Baris yang Disediakan

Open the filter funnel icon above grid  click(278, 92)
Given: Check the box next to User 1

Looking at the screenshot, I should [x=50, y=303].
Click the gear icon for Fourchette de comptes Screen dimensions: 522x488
* * *
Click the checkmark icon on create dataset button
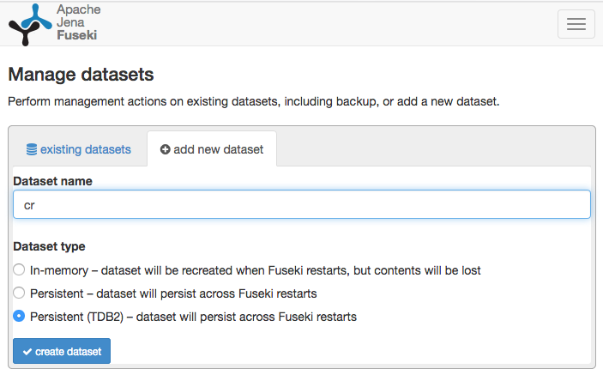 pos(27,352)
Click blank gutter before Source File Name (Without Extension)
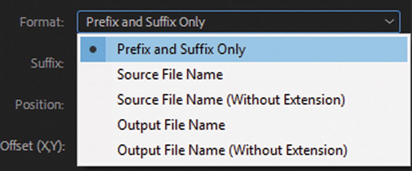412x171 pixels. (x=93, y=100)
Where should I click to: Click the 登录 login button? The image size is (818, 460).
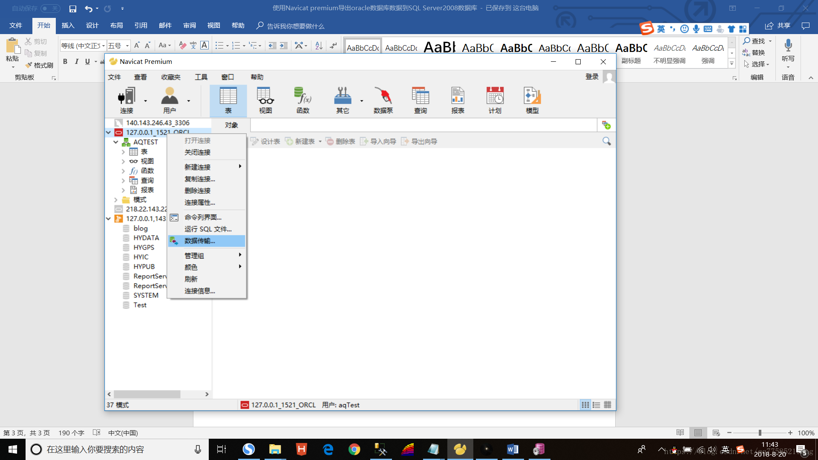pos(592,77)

Deskripsi Latihan
Ganti "login" dengan "sign in" di baris-baris antara yang memuat "Where should I" dan yang memuat "pos(592,77)", termasuk kedua baris itu, lalu tulis ulang hanya baris-baris tersebut tanpa gambarnya dan tanpa mengubah bagian lain.

Jawaban
Where should I click to: Click the 登录 sign in button? The image size is (818, 460).
pos(592,77)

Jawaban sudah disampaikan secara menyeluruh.